Task -
Answer these questions using the passage below about Roth's characters:
1. In which work does Ozzie Freedman appear?
2. For how many years did the aged Zuckerman in Exit Ghost live in a cabin in the forest?
3. Which two thinkers are named as having offered answers to the question of what really drives us?

Given text -
-=-=-=-=-
These challenging issues arise for many of his characters: the inquisitive Ozzie Freedman (“The Conversion of the Jews”), who provokes consternation and violence from both his mother and his rabbi when asking difficult questions about the New Testament; the lecherous Mickey Sabbath (Sabbath’s Theater), who habitually masturbates on his ex-lover’s grave; the aged Zuckerman in Exit Ghost, who left his beloved New York City to live in a cabin in the forest for 11 years. Roth concocted characters who expressed the complexity of modern internal life. With their fucked-up pathologies, they always had a tremendous magnetic pull for me. They directly, gloriously contradicted my family-given impulse—or, rather, the societally-given impulse, delivered by my family—to build a barrier against my unconscious.

It’s easy—as many critics have—to read these novels and to judge Roth and his characters morally. But I think those analyses miss the larger point: regardless of race, sex, or gender, we all struggle to understand what really drives us. Thinkers such as Marx and Freud have offered answers to this question, yet we continue to deal with many of the same issues that they faced. We seem to need something more, or at least a new way of framing the problem. Roth didn’t give me any concrete solutions, but he did show me that I wasn’t alone in struggling with the question.
-=-=-=-=-
Items -

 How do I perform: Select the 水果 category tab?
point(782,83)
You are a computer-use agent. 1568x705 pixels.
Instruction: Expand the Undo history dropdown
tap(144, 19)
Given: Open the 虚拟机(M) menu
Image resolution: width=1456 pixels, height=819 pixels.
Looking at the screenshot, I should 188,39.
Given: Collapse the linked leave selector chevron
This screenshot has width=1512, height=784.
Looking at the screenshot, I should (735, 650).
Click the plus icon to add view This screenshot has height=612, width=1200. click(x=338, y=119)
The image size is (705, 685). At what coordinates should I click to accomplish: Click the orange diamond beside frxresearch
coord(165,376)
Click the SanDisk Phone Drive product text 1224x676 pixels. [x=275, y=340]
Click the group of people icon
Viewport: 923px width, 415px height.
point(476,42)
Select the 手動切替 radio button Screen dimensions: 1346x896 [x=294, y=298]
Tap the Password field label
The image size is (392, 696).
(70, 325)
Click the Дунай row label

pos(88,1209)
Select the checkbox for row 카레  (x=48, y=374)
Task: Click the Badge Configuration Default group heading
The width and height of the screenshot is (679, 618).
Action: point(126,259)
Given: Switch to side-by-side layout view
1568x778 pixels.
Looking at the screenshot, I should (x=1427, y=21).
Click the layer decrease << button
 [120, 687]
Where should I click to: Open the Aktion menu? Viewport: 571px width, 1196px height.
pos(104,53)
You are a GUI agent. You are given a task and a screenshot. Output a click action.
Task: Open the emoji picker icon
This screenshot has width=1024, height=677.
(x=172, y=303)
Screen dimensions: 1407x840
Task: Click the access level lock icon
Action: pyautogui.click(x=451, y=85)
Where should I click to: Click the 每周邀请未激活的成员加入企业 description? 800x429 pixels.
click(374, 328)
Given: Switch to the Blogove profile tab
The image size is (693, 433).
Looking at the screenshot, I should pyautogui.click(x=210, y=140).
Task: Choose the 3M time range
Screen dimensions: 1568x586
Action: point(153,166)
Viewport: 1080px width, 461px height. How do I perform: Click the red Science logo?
-=-=-=-=-
Solution -
1. "The Conversion of the Jews"
2. 11 years
3. Marx and Freud